I wanted to mark the first time I got paid for something I wrote. I wanted to do more than just put the payment in the bank and make a tiny, imperceptible dent in the overdraft, which would be obliterated the very next time I paid the milkman. I wanted something to remember it by. So I made myself a necklace with a silver charm bearing the word “dream”.
This was to remind myself that I too have a dream, pardon the cliché: to write stories. I also got a silver bracelet made of links bearing inspirational words like success, celebrate, faith.
Making jewellery is a hobby of mine, although in the case of putting charms onto chains or bracelets, I think of it more as assembly. I recently wrote a gaslamp story, a new departure in genre for me.

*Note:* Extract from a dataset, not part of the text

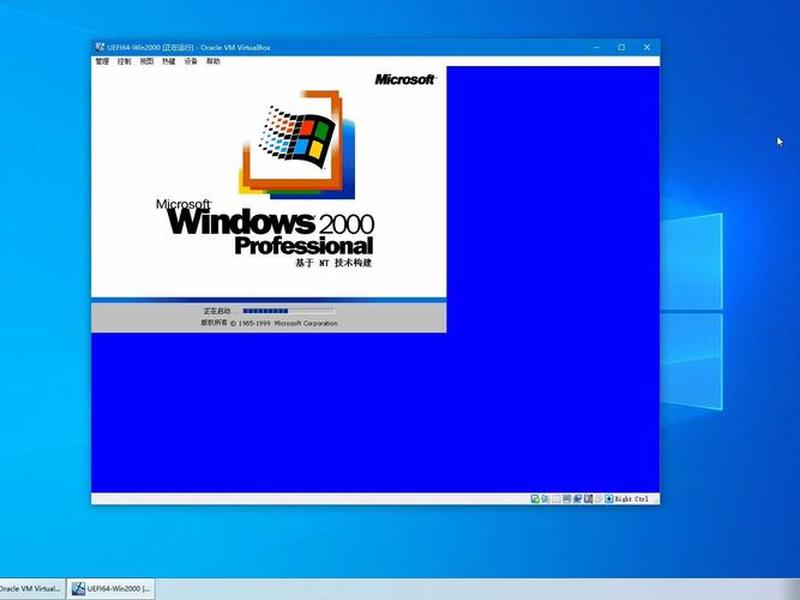This screenshot has width=800, height=600.
Task: Click the Right Ctrl host key label
Action: tap(632, 499)
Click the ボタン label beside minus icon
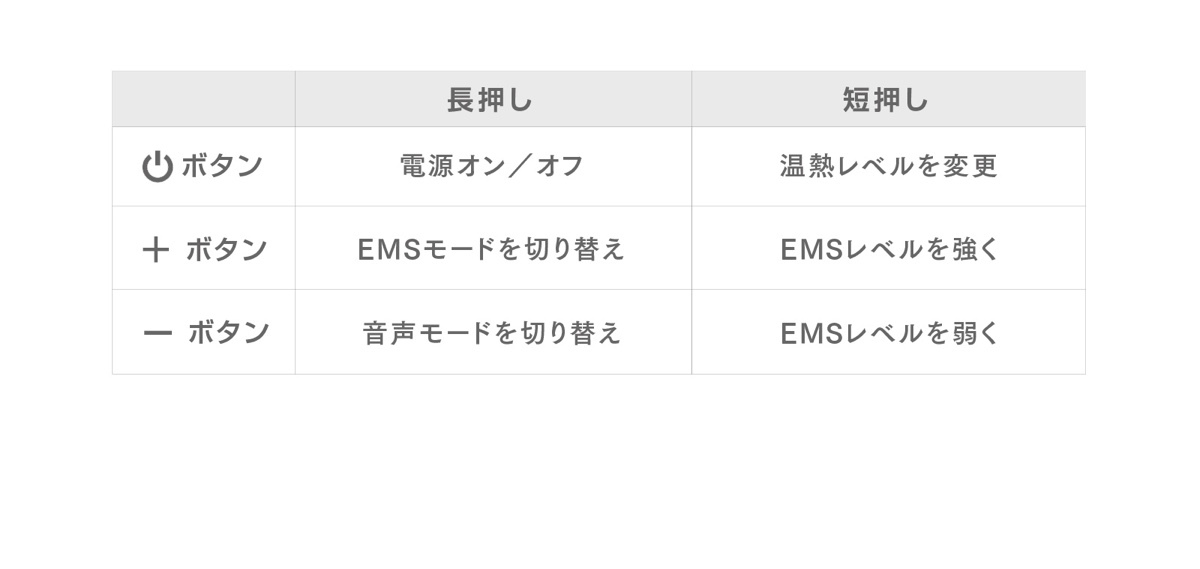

Since then – yes – I’ve started collecting bits and bobs to make steampunk jewellery. Why is so much of it based round Alice in Wonderland? Anyone?
I’ve got a problem with the bronze bracelet. Not that it’s crashingly ugly, yes it is, but I don’t mind that. No, it’s crashingly loud: it clatters and bangs when I type, so loud as to be distracting.
I’m not superstitious and I believe you make your own luck – up to a point – by spotting the opportunities and seizing the day. Apart from that it’s all down to chance. Also, despite the fact that I write a lot of fantasy fiction, I don’t believe in magic either. But, what I think of as my writing jewellery has got mixed up in my mind with being able to write. So on those too-frequent days when I sit in front of a blank page and nothing will come, I wear the jewellery (except for the steampunk bracelet) as part of a ritual. Before I start, I listen to “Uma Casa Portugesa” by Amália Rodrigues (no matter how many lessons I have, I’ll never be able to sing like Amália the Beautiful), it’s uplifting. Next comes “Running up that hill” by Kate Bush (would you believe I looked like her, thirty five years ago?) When my brain dries and extracting ideas is as easy as hauling a guinea worm out of a patient’s leg (wrapped round a pencil, writing gets in there, even – but I’ll spare you the image) I look at the pendant and the bracelet and remind myself that I can do it. That I can run up that hill. It’s all in the mind.
Then, it’s all down to what the Welsh call “hwyl”. Some say this is “an emotional quality which inspires and sustains impassioned eloquence”. Others that it’s “a sudden ecstatic inspiration, which carries the writer away on its wings, supplying her with burning words of eloquence, which in her calmer and normal state she could never have chosen for herself”. Like a nuclear bomb, where a bit of uranium is converted to vast energy, hwyl transforms the energy of ideas, but not to plodding, leaden work – to something crystalline, free-floating, sparkling. Hwyl is a clean bomb in the brain. Hwyl is a painless band round head squeezing the ideas out. At the same time, holding them back so they don’t all burst out at once.
I listen to Elgar’s Violin Concerto (if I could pick any day job, I’d be an orchestral musician – any instrument would do) while ideas flow from brain down superconducting fingers through the keyboard and onto the page. Then, 2000 words are written within moments. Quick! Get the rest done before the hwyl goes and the other voice, the one in my head every day, tells me that it’s rubbish.
Luckily, not everyone agrees with that other voice and I’ve had stories published in a variety of different places, including right here. And in August my very first book, a short story collection, was published.
Perhaps it was a joint effort on the part of Amalia, Kate, Sir Edward and the magic jewellery. And me. We’re all in it together.